REQUIREMENT =
In the data below, how many lines include the string "next"? Give only the number.

ENTRIES SHOWN =
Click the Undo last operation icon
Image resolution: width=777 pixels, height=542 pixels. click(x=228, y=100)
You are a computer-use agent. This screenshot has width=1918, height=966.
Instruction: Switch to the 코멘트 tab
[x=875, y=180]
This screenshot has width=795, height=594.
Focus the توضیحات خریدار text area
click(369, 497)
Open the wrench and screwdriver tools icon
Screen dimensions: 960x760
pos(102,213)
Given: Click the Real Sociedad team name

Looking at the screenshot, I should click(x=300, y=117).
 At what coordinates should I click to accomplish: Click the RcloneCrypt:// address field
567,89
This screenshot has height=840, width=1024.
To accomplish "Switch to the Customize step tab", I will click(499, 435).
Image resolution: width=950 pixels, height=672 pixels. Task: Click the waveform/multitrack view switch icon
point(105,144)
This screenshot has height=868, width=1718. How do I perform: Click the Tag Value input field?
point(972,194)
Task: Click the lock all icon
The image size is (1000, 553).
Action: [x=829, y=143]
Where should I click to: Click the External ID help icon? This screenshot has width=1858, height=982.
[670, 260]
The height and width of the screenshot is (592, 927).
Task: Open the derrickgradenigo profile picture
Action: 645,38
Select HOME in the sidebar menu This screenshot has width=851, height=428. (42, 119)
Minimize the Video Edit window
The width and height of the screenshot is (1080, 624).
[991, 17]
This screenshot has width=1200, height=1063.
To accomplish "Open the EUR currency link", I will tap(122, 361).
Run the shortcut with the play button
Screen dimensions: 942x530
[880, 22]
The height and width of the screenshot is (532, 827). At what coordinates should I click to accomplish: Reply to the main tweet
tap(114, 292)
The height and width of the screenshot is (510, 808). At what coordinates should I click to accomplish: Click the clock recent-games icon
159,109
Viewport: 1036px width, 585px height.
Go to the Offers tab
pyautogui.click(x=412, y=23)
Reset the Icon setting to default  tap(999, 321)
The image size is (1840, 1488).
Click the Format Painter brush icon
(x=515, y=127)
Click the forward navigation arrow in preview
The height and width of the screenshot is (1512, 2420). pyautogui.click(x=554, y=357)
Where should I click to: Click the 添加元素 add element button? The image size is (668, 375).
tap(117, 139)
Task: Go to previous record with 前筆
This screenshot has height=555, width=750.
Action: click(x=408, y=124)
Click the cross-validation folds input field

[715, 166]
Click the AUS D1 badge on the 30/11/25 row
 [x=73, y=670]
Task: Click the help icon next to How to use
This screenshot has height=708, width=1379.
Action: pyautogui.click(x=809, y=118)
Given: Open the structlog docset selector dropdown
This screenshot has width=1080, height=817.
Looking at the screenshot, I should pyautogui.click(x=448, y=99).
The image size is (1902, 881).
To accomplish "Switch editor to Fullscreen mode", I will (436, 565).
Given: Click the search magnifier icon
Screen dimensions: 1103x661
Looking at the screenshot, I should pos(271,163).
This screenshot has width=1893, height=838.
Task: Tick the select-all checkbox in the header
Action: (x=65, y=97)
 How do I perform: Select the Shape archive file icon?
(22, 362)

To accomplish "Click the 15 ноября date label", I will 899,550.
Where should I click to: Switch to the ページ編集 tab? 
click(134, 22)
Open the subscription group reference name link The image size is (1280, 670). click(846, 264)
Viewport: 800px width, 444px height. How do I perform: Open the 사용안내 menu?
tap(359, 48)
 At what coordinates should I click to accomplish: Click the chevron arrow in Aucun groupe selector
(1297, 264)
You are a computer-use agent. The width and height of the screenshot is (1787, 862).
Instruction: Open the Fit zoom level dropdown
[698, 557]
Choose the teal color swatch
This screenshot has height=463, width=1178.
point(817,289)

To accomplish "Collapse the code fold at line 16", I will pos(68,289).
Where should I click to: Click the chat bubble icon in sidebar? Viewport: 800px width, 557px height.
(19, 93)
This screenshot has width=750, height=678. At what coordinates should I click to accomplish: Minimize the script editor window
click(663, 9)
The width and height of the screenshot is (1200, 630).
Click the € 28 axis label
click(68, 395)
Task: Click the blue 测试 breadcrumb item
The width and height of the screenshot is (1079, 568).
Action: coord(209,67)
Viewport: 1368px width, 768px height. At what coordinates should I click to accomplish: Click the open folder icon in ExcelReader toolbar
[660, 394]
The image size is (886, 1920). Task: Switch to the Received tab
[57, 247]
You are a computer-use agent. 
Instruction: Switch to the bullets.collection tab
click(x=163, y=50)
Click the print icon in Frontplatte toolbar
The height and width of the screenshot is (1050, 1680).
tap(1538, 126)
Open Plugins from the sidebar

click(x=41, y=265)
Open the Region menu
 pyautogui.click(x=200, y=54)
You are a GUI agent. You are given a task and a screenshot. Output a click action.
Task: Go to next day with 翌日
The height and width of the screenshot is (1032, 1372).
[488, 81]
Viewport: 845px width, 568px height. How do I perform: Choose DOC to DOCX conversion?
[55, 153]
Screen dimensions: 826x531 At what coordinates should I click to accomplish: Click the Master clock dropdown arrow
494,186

RESPONSE TO THIS EXERCISE =
2